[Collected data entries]
────────────────

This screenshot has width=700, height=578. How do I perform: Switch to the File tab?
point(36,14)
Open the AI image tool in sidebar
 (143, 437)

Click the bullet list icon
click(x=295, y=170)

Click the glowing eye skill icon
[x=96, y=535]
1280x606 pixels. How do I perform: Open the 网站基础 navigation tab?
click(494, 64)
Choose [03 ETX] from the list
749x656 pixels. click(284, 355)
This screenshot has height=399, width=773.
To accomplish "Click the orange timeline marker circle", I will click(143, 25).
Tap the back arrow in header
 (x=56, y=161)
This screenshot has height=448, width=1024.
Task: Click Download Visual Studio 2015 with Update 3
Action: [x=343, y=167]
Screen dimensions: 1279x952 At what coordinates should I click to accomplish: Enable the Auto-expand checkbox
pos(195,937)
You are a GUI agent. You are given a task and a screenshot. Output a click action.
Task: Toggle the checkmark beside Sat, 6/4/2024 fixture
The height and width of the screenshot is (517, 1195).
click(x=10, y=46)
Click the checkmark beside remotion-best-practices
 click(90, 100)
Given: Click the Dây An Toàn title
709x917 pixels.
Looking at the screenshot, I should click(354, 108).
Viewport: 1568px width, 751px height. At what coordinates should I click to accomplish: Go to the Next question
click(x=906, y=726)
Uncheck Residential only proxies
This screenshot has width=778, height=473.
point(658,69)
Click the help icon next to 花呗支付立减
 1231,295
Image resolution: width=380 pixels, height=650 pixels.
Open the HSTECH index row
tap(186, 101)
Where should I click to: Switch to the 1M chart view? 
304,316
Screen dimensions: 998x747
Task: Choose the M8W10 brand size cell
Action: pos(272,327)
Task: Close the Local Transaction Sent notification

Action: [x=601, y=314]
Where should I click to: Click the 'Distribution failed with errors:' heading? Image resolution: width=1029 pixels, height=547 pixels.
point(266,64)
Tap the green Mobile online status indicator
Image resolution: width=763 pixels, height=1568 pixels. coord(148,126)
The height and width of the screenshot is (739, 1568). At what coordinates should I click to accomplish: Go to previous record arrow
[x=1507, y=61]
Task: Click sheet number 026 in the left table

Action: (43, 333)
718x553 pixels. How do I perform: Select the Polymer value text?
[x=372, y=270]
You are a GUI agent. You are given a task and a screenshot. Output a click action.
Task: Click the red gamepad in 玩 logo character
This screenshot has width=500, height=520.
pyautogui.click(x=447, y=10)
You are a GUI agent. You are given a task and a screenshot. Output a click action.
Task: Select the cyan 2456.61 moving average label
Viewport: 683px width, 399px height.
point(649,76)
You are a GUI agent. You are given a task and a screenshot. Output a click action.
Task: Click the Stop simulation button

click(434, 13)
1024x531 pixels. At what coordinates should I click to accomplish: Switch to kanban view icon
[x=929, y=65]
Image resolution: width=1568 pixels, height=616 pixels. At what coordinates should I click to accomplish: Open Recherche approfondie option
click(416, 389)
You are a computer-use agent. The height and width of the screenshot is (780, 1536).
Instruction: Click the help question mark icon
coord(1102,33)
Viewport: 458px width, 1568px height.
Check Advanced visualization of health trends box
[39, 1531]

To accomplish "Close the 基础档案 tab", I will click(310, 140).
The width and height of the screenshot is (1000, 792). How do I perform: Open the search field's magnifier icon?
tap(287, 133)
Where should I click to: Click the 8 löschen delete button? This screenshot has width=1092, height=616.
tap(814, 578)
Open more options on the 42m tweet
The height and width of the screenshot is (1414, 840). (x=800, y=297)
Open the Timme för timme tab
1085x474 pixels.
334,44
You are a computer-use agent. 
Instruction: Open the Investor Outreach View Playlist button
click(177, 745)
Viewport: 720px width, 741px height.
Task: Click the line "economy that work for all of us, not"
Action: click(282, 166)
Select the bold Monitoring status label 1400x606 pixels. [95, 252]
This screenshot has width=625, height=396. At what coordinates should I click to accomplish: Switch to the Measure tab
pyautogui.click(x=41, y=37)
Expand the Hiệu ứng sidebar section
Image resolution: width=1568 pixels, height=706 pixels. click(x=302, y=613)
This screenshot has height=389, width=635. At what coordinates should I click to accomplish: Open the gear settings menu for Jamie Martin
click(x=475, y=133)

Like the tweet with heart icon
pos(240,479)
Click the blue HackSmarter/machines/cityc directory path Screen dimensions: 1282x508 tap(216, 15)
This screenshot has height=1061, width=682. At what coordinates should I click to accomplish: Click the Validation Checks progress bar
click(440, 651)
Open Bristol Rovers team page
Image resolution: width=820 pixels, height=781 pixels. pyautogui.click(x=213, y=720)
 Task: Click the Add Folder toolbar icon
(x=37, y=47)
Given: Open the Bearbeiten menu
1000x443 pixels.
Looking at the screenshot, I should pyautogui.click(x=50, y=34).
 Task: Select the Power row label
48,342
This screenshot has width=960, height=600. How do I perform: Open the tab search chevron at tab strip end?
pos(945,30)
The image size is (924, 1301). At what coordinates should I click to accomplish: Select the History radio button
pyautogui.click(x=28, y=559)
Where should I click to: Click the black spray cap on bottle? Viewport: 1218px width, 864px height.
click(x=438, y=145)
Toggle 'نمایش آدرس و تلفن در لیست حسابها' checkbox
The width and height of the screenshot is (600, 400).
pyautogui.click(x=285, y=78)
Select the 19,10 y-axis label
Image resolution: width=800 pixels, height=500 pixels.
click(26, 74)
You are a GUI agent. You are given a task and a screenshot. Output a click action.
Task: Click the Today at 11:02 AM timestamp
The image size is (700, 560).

────────────────

# [TASK BRIEF]
Find the lines in the records that contain the word "computer", then copy every one of them.

# [WORKED SOLUTION]
You are a computer-use agent. The height and width of the screenshot is (780, 1536).
You are a computer-use agent. 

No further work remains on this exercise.